The Cluster: Small Machines, Big Lessons
The cluster itself is modest:
- Three Lenovo 720q Tiny PCs
- Repurposed hardware instead of new purchases
- Low-power draw
- Quiet enough to live outside a data center
- Just complex enough to be educational
I plan to write about
- Initial setup and configuration decisions
- Storage choices and mistakes
- Networking confusion
- Clustering quirks
- Backup strategies
- Updates that go smoothly—and the ones that don’t
- Things I wish I’d known earlier
This won’t be a polished “how-to guide from an expert.”
It will be a learning journal—documenting what works, what doesn’t, and why.
Learning Proxmox the Honest Way
There’s a lot of Proxmox content online.
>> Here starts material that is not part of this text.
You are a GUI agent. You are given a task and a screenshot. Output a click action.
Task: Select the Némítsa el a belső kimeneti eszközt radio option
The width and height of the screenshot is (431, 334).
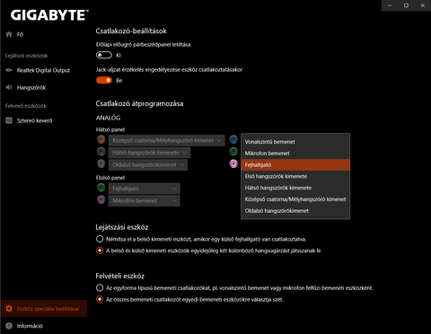(x=100, y=239)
Much of it assumes:
- Prior virtualization experience
- Comfort with enterprise terminology
- A willingness to gloss over mistakes
That’s not how I learn, and it’s not how I want to write.
This year at Einstein’s Saloon, you’ll see:
- Incremental progress
- Honest missteps
- Configuration experiments
- Rebuilds
- Revisions
- “I broke this, and here’s what I learned” posts.
If you’re curious about Proxmox but intimidated by it, this series is for you.
Expanding the Scope: 3D Printing Joins the Saloon
Alongside virtualization, another hands-on tool has become a bigger part of my daily tech life: 3D printing.
While it may not look like traditional Linux territory at first glance, 3D printing fits naturally into the same mindset:
- Open-source software
- Tinkering and iteration
- Hardware meets software
- Learning by doing
- Solving real problems with tools you control
In 2026, I’ll be writing about:
- How I’m using my 3D printers
- Practical projects
- Lessons learned from failed prints
- Workflow tweaks
- 3D modeling
- How open-source tools fit into the process
- Why 3D printing isn’t just a novelty
I won’t be writing about flashy figurines, but about useful, repeatable outcomes—the same philosophy that drives everything else here.
What Einstein’s Saloon Will Be in 2026
This year, the site will lean into:
- Real systems, not hypotheticals
- Learning in public
- Repurposing hardware
- Open-source infrastructure
- Practical experimentation
- Honest documentation
Less “perfect setups” and more “here’s what actually happened.”
Einstein’s Saloon remains the genius bar for the free and open-source community, but in 2026, the genius will look a little messier.
Looking Ahead
If you’re interested in
- Proxmox without the enterprise gloss
- Building useful systems from leftover hardware
- Watching someone learn infrastructure from the ground up
- Practical Linux-adjacent projects
- 3D printing with purpose
Then you’re in the right place.
Pull up a stool; let’s build, break, and learn together in 2026!